**Try it:** Give the entries back exactly, dropping each image.

┌─ Data provided

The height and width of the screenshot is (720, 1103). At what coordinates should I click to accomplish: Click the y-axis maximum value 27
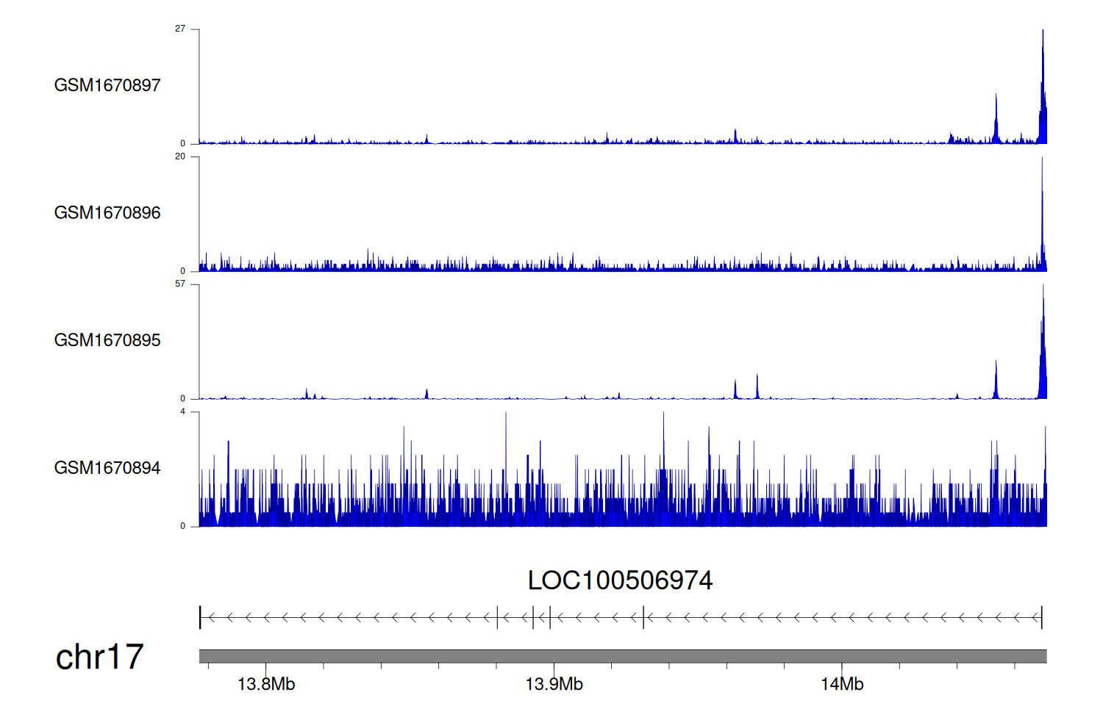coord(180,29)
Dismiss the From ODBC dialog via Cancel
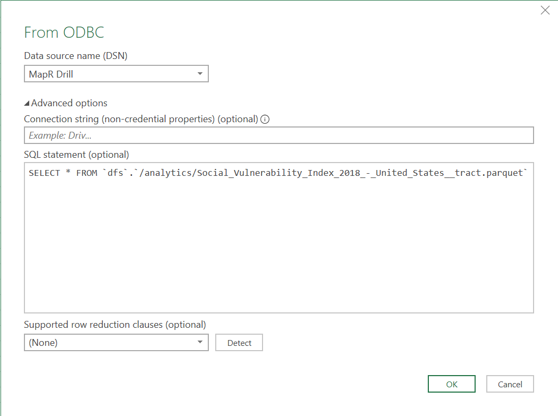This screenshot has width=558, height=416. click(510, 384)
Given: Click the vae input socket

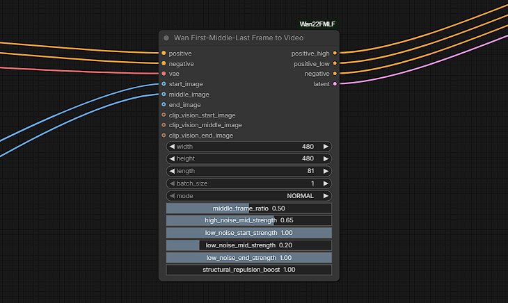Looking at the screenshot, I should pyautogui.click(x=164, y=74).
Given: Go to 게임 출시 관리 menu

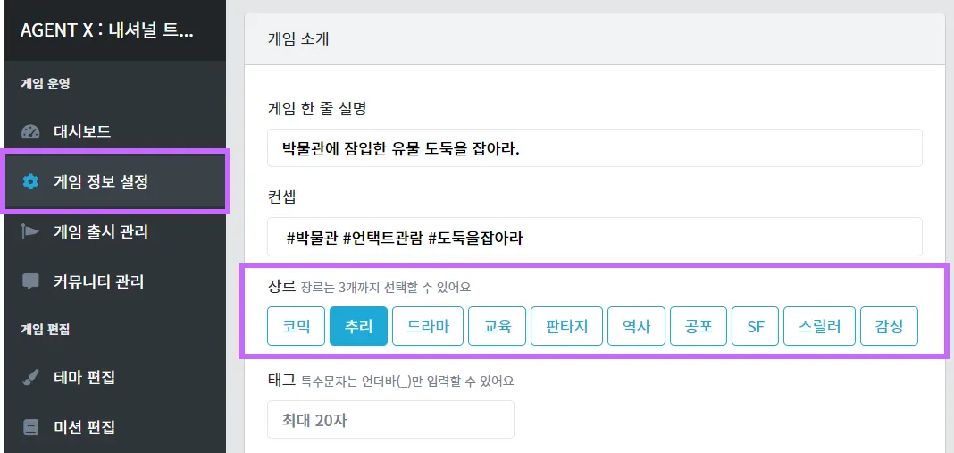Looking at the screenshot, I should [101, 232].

└─

**Solved problem:**
The height and width of the screenshot is (720, 1103). At what coordinates should I click to accomplish: Click the y-axis maximum value 27
coord(180,29)
Dismiss the From ODBC dialog via Cancel
This screenshot has width=558, height=416. click(510, 384)
Given: Click the vae input socket

Looking at the screenshot, I should pyautogui.click(x=164, y=74).
Given: Go to 게임 출시 관리 menu

Looking at the screenshot, I should [101, 232].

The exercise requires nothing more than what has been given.